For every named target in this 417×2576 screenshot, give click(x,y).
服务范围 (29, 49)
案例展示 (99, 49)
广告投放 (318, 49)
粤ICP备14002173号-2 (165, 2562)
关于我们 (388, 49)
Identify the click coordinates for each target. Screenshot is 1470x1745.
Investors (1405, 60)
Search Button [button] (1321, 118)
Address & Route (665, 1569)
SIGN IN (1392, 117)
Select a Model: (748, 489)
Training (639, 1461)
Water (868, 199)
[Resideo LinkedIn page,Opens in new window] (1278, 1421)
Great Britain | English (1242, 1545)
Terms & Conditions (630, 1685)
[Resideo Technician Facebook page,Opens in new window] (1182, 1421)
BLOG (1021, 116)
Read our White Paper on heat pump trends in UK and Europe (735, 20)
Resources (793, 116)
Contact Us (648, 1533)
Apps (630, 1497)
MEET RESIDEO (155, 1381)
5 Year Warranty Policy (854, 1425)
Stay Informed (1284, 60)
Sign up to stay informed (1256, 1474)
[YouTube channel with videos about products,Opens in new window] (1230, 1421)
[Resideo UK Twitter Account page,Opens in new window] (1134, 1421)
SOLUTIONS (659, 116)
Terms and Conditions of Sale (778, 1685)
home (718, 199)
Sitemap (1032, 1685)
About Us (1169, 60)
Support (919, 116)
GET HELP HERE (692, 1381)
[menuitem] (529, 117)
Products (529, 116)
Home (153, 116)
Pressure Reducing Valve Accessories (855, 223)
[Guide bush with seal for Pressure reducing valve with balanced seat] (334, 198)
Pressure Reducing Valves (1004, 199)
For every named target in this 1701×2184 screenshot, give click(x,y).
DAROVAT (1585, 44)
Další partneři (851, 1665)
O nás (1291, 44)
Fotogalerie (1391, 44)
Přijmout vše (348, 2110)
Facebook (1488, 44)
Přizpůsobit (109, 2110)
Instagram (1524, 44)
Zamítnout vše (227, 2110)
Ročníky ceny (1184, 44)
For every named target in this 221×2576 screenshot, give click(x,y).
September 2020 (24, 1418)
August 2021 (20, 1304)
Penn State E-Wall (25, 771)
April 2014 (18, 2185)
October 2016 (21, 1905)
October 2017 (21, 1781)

• [Requirement] The whole listing needs copying. Write it out exactly.

• [Solution to this problem]
For every named target in this 417×2576 screenshot, give click(x,y).
服务范围 (29, 49)
案例展示 (99, 49)
广告投放 (318, 49)
粤ICP备14002173号-2 (165, 2562)
关于我们 (388, 49)
Identify the click coordinates for each target. Screenshot is 1470x1745.
Investors (1405, 60)
Search Button [button] (1321, 118)
Address & Route (665, 1569)
SIGN IN (1392, 117)
Select a Model: (748, 489)
Training (639, 1461)
Water (868, 199)
[Resideo LinkedIn page,Opens in new window] (1278, 1421)
Great Britain | English (1242, 1545)
Terms & Conditions (630, 1685)
[Resideo Technician Facebook page,Opens in new window] (1182, 1421)
BLOG (1021, 116)
Read our White Paper on heat pump trends in UK and Europe (735, 20)
Resources (793, 116)
Contact Us (648, 1533)
Apps (630, 1497)
MEET RESIDEO (155, 1381)
5 Year Warranty Policy (854, 1425)
Stay Informed (1284, 60)
Sign up to stay informed (1256, 1474)
[YouTube channel with videos about products,Opens in new window] (1230, 1421)
[Resideo UK Twitter Account page,Opens in new window] (1134, 1421)
SOLUTIONS (659, 116)
Terms and Conditions of Sale (778, 1685)
home (718, 199)
Sitemap (1032, 1685)
About Us (1169, 60)
Support (919, 116)
GET HELP HERE (692, 1381)
[menuitem] (529, 117)
Products (529, 116)
Home (153, 116)
Pressure Reducing Valve Accessories (855, 223)
[Guide bush with seal for Pressure reducing valve with balanced seat] (334, 198)
Pressure Reducing Valves (1004, 199)
For every named target in this 1701×2184 screenshot, give click(x,y).
DAROVAT (1585, 44)
Další partneři (851, 1665)
O nás (1291, 44)
Fotogalerie (1391, 44)
Přijmout vše (348, 2110)
Facebook (1488, 44)
Přizpůsobit (109, 2110)
Instagram (1524, 44)
Zamítnout vše (227, 2110)
Ročníky ceny (1184, 44)
For every named target in this 221×2576 screenshot, give click(x,y).
September 2020 (24, 1418)
August 2021 (20, 1304)
Penn State E-Wall (25, 771)
April 2014 (18, 2185)
October 2016 (21, 1905)
October 2017 (21, 1781)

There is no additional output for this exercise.